[Python-Dev] x86_64 Interix - Advise needed on size of long
Jerker Bäck
jerker.back at telia.com
Sun Aug 5 17:45:52 CEST 2007
Hello Martin,
> > You mean I should list all of these in "Modules/Setup"?
> Exactly so. They are already listed - just uncomment them all
> (with proper command line flags and libraries where necessary).
OK, I will try to get it compiled and tested.
Meanwhile, you asked so:
> I still don't understand. Are you *certain* that these are LP64
> libraries? Can you kindly refer to some official document that says
> Interix uses LP64 on AMD64?
MS is surprisingly very quiet of the POSIX subsystem and the Interix BSD
implementation, so it's hard to find any official info on the net. But here
is one the developers:
<http://blogs.msdn.com/shan/archive/2006/12/12/hi-there.aspx>
In Interix SDK releasenotes.htm (SDK download):
"64-bit compilation supports the LP64 data model."
Interix general:
<http://www4.osnews.com/story/5751/Review_of_Windows_Services_for_UNIX_3.5>
<http://www.interopcommunity.com>
To find details on how it all really works, one will have to look in the
headers and try different features oneself. (Which actually is pretty fun
because it's really fast and usually works well). The SDK comes with support
for x86, x86_64 (EM64T or AMD64) and IA64.

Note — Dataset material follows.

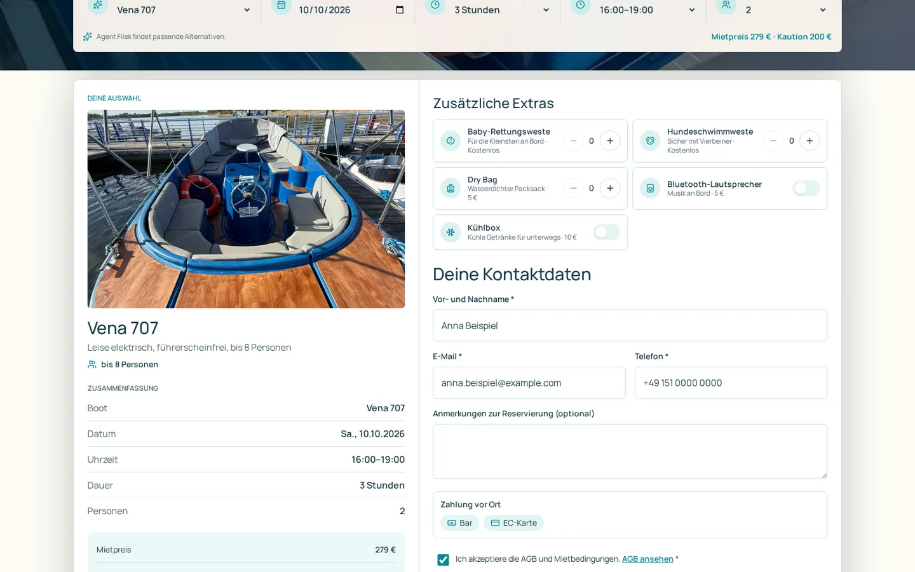Enable the Bluetooth-Lautsprecher toggle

> And if so, how did Microsoft manage to build them, if their compiler
> does not support LP64? (I see you kind of answer that below - although
> I'm unsure what "translate all longs to long long means - you mean
> literal text replacement?)
Sure, cc precompiles the source file to a temporary file, flip it, runs a
conversion tool - "l2ll" => all <long> are converted to <long long> and
finally compiles the converted file. The compile is done via a call from
POSIX to the Windows subsystem and the compiler found in the POSIX path
environment. To understand the details one has to know that the POSIX
environment runs directly on top of the NT kernel and know nothing of
Windows, Windows paths etc. This is kind of a compile on the fly. The
libraries are also of two kinds:
1 The core POSIX libraries - part of the OS, uses DDK tools
2 Interix SDK - BSD libc and utils, uses cc and Interix gcc (x86 only)
The DDK tools is turned to LP64 support via special defines in the headers.
But here is some unclear issues with functions directly exported from the OS
native LLP64 libraries (ntdll.dll) - don't know how this is solved.
Somewhere here lies the reason why cc is hard to use with Visual Studio and
why the long type is such a nuisance.
I also tried the Intel x64 PE compiler (for better C99 support), but it
produces applications which relies on Windows API functions (e.g.
VirtualAlloc, LoadLibrary) and thus cannot be used in POSIX.